**Extracted records**
+++
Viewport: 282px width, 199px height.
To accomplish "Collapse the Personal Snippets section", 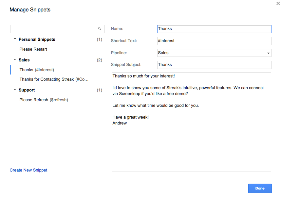I will (x=15, y=39).
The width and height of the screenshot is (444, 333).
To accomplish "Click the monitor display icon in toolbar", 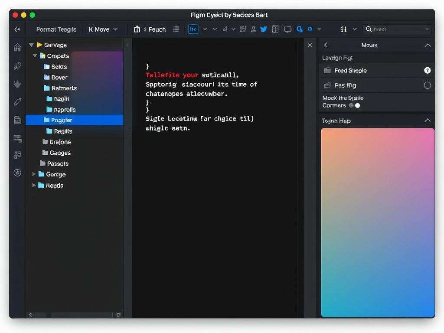I will tap(287, 29).
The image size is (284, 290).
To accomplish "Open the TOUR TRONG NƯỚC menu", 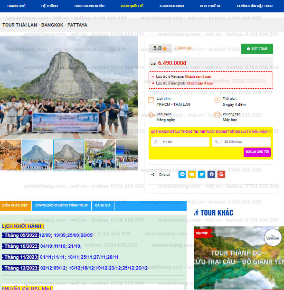I will pos(89,6).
+++
**Exercise details**
Pick out every line of the listing above that contains the word "height".

**Task solution**
Viewport: 282px width, 199px height.
The width and height of the screenshot is (444, 333).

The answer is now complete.